As haste probably continues to edge upwards, additional Arcane Shots will, at some point, be untenable to add - three in a row seems to be about the limit for the focus pool following a pair of Steadies. Further shots added to the rotation will probably be Steadies, depending how the haste goes.

1/7/11

Unexpected delights

Hm... I was especially emo yesterday, no? Today, something more positively reflective!

With the change to focus, et al, that hunters underwent, quite a few changes didn't become apparent until I'd started playing a while with them. Many of these were awesome.

You can Multi-Shot while moving! For the longest time, Multi-Shot had a built in cast time of .5 seconds, which meant you had to stand still for it. Now you can spam the button as long as you have focus while desperately backing up and hoping that the pet-targeted Misdirect you just cast will eventually stick one or more of the bazillion mobs you're trying to get at range with back on your bear/crab/etc. Multi-Shot is one of my long-time favorite skills, and I was including it in my regular rotation in Burning Crusade before an Arcane Shot/Multi-Shot/Steady Shot rotation was de rigueur. There is nothing quite so satisfying as being the unorthodox player whose methods suddenly become, for your spec, the orthodoxy. True, enchanting my 2-handed weapons for Int, or getting +mana librams on my T1 (more mana = less feigning to drink mid-boss), never caught on, but leveling in "of the Falcon" (agility/intellect) gear was more appreciated once the Int -> Attack Power talent went in. Of course, those days are gone.

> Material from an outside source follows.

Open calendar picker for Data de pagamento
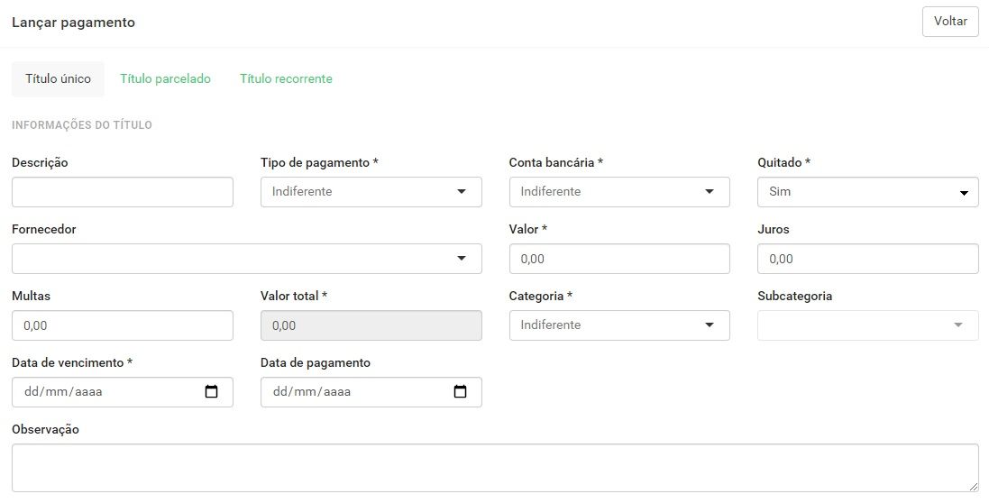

That green and orange cat in Felwood is tameable! No, seriously! I've named him Octavian, and he's currently my DPS pet in 5-man's just because the color scheme is so hilarious. I need to team him up with a troll feral druid for something...

Glyph of Misdirect is amazing. I mentioned this in my macro post a couple weeks ago - if you're soloing without Glyph of Misdirect, you're missing out on the awesomeness of sending your pet into a pack of a gazillion mobs, dropping Mend Pet on it, and alternately spamming Misdirect and Multi-Shot. If you are like me, you will forget the first two Misdirects and end up in the scenario described under the Multi-Shot entry above.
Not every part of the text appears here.